> _Belge alıntısı_
>>>>

Türkiye’de “Satranç’ın Tarihi”
konusuyla ilgili araştırma yapmaya kalkışan bir araştırmacı iki açmazla karşı
karşıyadır: Birincisi kaynak yetersizliğidir. Bize kadar gelen bilgiler, tartışılmadan,
olduğu gibi veya eksik, yanlış aktarılmış bilgilerden öteye gitmez. İkincisi de
bu bilgilerin bir ezber oluşturduğu gerçeğidir. Neredeyse bütün Türkçe
kaynaklarda, hatta satrançla ilgili birçok kurumun örütbağdaki sayfalarında
bile, bazı basmakalıp ifadeler, ilmî hiçbir temele dayanmadan aktarılmaktadır.
Kaynakların büyük bir kısmında satrancın tarihi, gelişimi, felsefesi, yayılması
ve benzeri konular yerine, satrancın günümüzde nasıl oynandığı ve kuralları
üzerinde durulmaktadır. Özellikle satrancın tarihi üzerinde pek az durulmakta,
bunlar da sıradan ansiklopedik bilgileri geçmemektedir. Kaynaklarda verilen çok
kısa tarihçe ise Batılı kaynakların verdiği basmakalıp bilgilerdir; Kaynak
belirtilmeden alınmış, kaydedilmiş ve tartışılmadan doğru kabul edilmiştir. İlk
bakışta tabii sayılabilecek ve birçok alanda da görülebilen bu durum, aslında
Türk Aydını’nın satranç hakkında ciddi hiçbir okuma yapmadığını, okuduklarını da üstünkörü okuduğunu, düşünmediğini, tartışmadığını, araştırma yapmaya zahmet
etmediğini, açıkça göstermektedir. Ne yazık ki çocuklarımızın ve gençlerimizin
zekâ gelişiminde ve eğitiminde önemli bir yeri olan bu oyunun tarihiyle
ilgilenen bilim adamları yok denecek kadar azdır.

<<<<

> _Amaç_
Satrancın tarihine dair belge alıntısına dayanarak şu soruları yanıtlayın.
(a) Araştırmacının karşılaştığı açmazlardan birincisi nedir?
(b) Kaynakların büyük kısmında satrancın tarihi yerine hangi konular üzerinde durulmaktadır?
(c) Oyunun tarihiyle ilgilenen bilim adamlarının sayısı nasıl nitelendiriliyor?

> _Verilen girdiler_

>>>>

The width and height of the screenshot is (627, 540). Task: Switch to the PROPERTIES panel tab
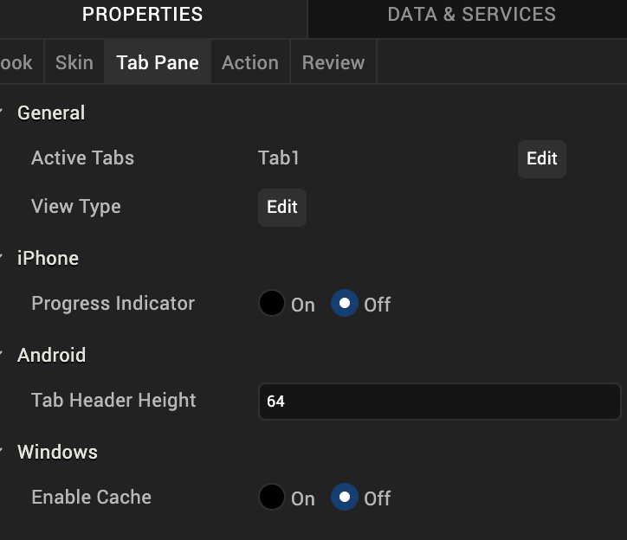point(143,15)
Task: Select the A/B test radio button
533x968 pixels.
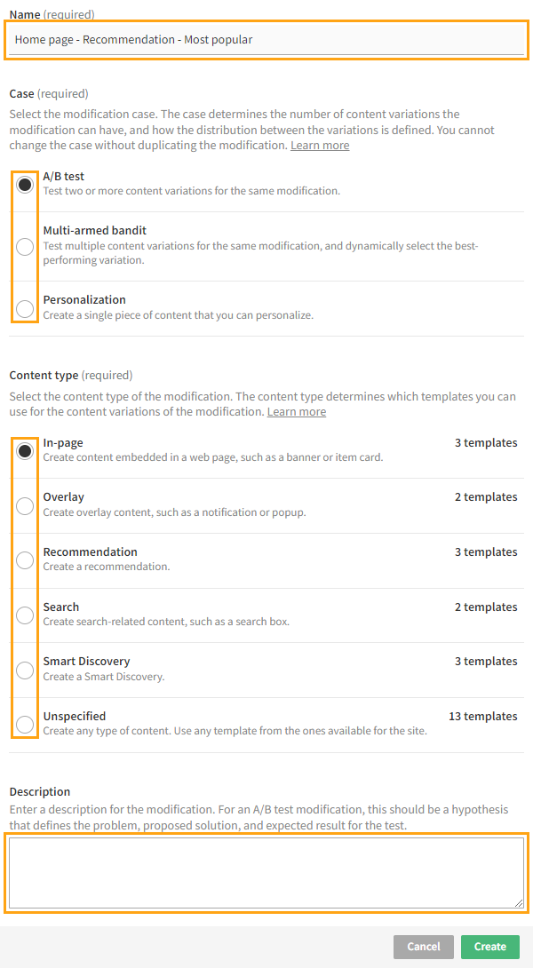Action: pos(25,185)
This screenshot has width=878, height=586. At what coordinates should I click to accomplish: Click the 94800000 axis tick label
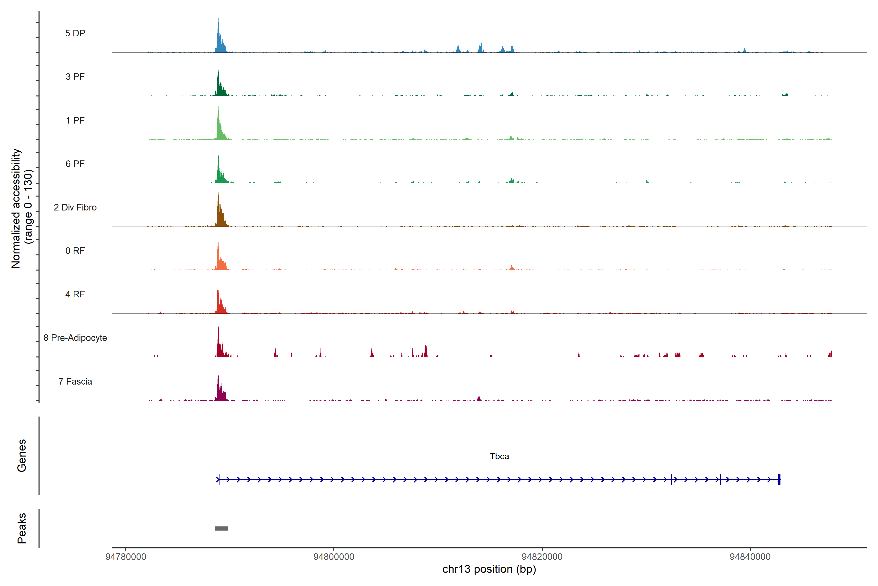pyautogui.click(x=334, y=557)
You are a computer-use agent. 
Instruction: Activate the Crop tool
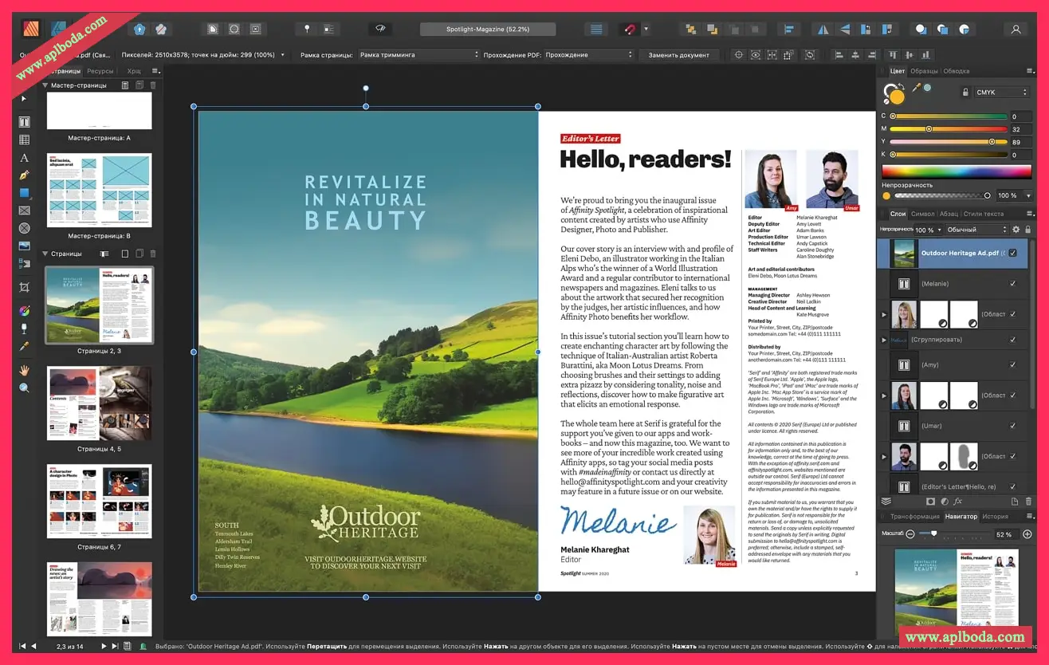[x=24, y=287]
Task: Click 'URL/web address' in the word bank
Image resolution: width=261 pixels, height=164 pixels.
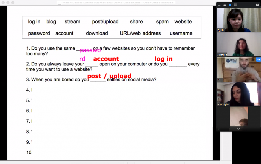Action: click(140, 33)
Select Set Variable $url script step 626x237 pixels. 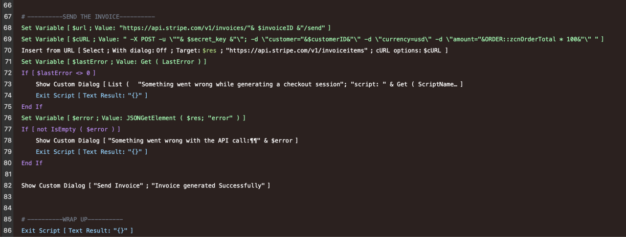[x=176, y=28]
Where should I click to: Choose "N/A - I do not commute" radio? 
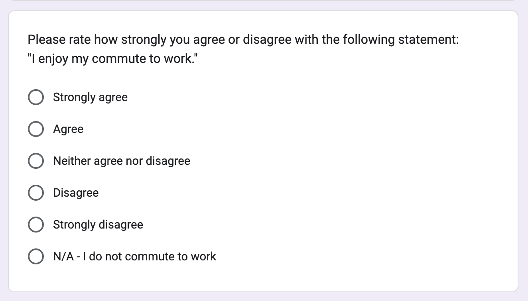pyautogui.click(x=36, y=256)

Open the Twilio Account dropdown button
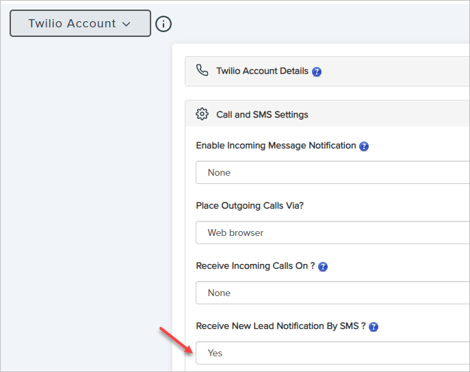(79, 23)
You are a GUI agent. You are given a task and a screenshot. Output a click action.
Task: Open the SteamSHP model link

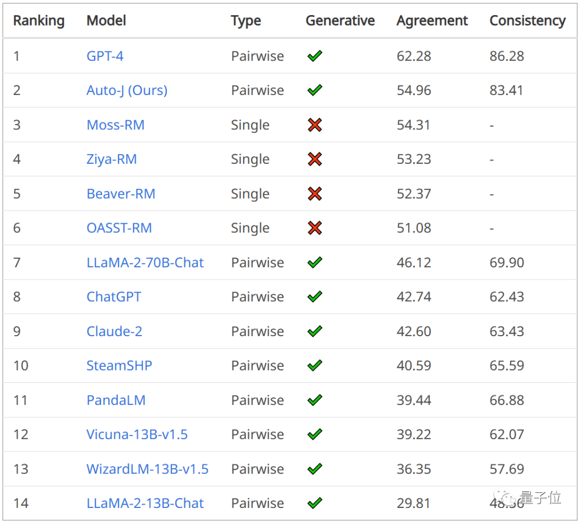(119, 366)
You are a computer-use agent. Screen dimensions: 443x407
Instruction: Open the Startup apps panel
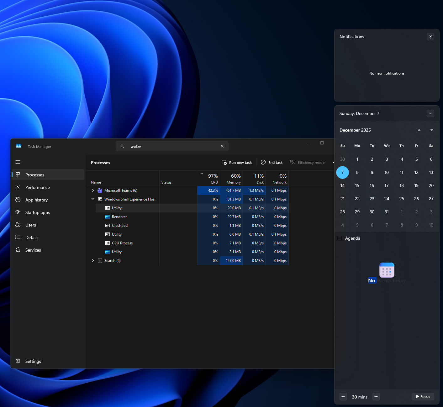coord(37,212)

<<<<

> _Doğru yanıt_
(a) Kaynak yetersizliği.
(b) Satrancın günümüzde nasıl oynandığı ve kuralları.
(c) Yok denecek kadar az.